O bloco afro Ilê Aiyê quebra a ideia que diz não existir negros no sul do país

 

Texto: Elli Antonelli | Foto: Elli Antonelli | Adaptação Web Sara Loup

Negros do sul | Foto: Elli Antonelli

Negros do sul | Foto: Elli Antonelli

Cai a tarde em Salvador e, no bairro da Liberdade, numa conversa descontraída, nascia o tema do carnaval do Ilê Aiyê, o bloco afro mais tradicional da Bahia: Negros do sul. Lá também tem? Antonio Carlos dos Santos “Vovô”, presidente do Ilê, diz que a ideia inicial era falar de um tema ligado diretamente à África. “Foi numa conversa com um amigo, Fabio Goes, que surgiu uma proposta sobre negro de Londrina, e foi aí que pensei que poderíamos estender e mostrar os negros da região Sul”, conta.

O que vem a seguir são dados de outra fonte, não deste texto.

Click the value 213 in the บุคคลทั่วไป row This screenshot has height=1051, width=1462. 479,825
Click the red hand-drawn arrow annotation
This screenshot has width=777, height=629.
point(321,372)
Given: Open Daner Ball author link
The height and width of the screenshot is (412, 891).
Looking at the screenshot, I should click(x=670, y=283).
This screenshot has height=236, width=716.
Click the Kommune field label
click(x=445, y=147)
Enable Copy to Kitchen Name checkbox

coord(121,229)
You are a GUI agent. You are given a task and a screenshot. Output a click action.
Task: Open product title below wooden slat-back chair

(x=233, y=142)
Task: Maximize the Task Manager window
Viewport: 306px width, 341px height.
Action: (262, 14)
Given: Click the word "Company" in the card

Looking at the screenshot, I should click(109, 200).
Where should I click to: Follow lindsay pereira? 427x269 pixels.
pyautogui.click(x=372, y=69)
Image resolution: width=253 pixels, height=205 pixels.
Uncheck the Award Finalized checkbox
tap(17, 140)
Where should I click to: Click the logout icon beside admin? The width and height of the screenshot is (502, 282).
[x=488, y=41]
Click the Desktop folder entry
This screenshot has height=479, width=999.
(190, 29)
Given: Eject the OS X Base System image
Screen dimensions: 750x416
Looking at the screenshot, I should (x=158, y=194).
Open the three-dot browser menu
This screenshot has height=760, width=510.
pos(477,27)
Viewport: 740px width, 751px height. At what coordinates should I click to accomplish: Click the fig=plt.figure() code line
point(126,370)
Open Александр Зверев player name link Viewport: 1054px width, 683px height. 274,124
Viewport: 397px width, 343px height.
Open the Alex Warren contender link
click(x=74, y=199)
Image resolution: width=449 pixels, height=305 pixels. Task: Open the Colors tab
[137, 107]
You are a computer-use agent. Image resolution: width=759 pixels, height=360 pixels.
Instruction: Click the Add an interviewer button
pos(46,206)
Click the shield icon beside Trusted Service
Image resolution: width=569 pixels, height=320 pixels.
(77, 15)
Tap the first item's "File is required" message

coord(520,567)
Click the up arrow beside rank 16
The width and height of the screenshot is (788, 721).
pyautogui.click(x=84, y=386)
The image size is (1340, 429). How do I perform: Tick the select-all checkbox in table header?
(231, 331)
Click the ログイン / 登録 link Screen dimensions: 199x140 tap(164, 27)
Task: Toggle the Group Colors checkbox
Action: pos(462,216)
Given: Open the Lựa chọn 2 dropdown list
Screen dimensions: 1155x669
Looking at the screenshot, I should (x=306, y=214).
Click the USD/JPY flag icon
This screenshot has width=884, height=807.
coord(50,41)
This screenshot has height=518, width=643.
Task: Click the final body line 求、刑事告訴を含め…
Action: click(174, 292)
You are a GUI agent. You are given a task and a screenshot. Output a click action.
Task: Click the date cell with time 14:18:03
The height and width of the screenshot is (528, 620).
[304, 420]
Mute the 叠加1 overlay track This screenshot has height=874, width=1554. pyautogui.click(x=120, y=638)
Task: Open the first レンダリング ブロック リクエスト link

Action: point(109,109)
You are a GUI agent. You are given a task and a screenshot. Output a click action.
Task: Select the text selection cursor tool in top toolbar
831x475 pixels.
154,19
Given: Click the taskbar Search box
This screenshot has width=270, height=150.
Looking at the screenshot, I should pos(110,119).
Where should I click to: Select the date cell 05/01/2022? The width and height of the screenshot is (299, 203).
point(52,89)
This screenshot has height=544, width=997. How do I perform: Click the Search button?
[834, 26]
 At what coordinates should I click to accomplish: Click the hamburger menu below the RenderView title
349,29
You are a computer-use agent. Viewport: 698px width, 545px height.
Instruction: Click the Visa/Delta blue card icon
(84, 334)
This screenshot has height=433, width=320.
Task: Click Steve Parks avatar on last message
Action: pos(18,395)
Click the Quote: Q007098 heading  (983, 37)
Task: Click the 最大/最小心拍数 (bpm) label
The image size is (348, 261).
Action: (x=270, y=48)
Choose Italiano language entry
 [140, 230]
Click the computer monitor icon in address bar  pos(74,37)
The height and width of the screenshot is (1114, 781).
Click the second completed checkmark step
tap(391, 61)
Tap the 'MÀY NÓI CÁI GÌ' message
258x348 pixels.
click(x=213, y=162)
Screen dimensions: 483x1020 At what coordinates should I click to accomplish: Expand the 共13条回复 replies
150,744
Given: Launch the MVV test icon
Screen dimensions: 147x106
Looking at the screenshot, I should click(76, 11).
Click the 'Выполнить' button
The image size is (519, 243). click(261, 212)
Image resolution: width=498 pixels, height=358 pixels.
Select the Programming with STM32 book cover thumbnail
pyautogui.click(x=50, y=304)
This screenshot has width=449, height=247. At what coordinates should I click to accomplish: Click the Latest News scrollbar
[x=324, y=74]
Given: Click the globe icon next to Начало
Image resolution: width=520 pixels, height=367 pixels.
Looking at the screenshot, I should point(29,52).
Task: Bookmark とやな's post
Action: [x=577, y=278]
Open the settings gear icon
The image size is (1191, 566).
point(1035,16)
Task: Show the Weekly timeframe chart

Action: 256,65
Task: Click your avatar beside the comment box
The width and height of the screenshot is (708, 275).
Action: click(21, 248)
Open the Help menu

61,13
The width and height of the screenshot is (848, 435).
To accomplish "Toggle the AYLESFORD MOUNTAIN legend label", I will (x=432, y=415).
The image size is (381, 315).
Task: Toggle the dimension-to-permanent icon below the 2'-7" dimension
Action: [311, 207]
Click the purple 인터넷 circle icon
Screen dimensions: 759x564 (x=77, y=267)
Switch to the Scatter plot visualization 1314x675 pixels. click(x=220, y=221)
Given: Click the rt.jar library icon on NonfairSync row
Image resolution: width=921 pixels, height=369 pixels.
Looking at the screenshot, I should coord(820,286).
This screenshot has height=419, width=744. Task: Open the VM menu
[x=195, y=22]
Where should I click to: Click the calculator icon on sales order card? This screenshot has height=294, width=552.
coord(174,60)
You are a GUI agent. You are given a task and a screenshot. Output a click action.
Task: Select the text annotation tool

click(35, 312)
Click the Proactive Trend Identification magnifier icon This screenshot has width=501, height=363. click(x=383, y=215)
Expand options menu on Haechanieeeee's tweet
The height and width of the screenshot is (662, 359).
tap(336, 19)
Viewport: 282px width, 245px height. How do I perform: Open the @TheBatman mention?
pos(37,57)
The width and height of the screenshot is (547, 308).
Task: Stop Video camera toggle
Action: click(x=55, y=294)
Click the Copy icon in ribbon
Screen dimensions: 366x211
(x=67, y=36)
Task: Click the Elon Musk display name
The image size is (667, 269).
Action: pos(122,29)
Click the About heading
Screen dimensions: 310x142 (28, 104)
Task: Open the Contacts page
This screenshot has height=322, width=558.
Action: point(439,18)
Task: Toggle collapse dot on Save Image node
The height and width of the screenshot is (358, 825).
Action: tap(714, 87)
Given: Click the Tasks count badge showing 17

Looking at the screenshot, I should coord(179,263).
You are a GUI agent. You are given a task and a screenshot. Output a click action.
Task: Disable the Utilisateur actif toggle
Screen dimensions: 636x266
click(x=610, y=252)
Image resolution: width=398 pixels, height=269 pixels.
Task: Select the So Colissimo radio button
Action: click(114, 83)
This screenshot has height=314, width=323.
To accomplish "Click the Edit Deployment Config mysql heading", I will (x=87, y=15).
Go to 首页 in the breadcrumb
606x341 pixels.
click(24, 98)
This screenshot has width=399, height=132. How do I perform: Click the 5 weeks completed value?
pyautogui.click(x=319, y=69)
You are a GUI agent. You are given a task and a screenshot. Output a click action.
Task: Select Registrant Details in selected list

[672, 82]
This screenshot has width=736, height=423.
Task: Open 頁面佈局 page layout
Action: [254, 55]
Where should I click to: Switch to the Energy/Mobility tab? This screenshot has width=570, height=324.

O tema traz a interrogação (“Lá também tem?”) de propósito. “A ideia é quebrar a falsa discussão que no sul não há negros, existem até quilombos, e as pessoas desconhecem. A mídia não fala e as informações que chegam é que negro no sul é visita e dá para contar nos dedos. Mas há negros! Eles têm história e deram sua contribuição na construção dos Estados.

A expectativa é que a ação do Ilê produza também outro efeito, além do reconhecimento de que há negros no sul, como o próprio reconhecimento de pessoas negras que desconhecem a importância de sua história e cultura. Vovô espera que esta ação tenha um efeito também sobre os jovens, que resgatem o orgulho de ser negro e assumam sua negritude.

Após uma agenda entre a ministra Luiza Bairros, da SEPPIR, e o segmento do carnaval, a Associação das Entidades Carnavalescas de Porto Alegre e Estado do RS convidou o Ilê para ir ao sul do país. Uma comissão foi formada para acompanhar o trabalho. A visita durou dez dias e passou pelas cidades de Pelotas, Rio Grande, Santana do Livramento, Santa Maria e Porto Alegre (no Rio Grande do Sul); Itajaí e Florianópolis (em Santa Catarina);e Curitiba e Londrina (no Paraná). Segundo o produtor cultural Otávio Pereira, “o objetivo foi articular apoio institucional e fomento de projetos com as autoridades locais e conversar com representantes das organizações sociais negras.

”O design Raimundo Santos, conhecido como Mundão, fotografou inúmeras referências da presença negra nos Estados. No Paraná, por exemplo, chamou a atenção a Igreja Nossa Senhora do Rosário dos Homens Pretos de São Benedito, no mesmo local funcionava a igreja dos escravos que foi, inclusive, construída por eles por volta de 1737. As várias imagens coletadas farão parte da estamparia do bloco e estarão nos carros, nas roupas, nos camarotes e em todo material alusivo ao evento.

Para o jornalista brasiliense Michel Aleixo e Silva, o trabalho do Ilê Aiye, com ênfase no sul, produzirá um efeito interessante de divulgação, mostrando ao resto do país a importância da população negra.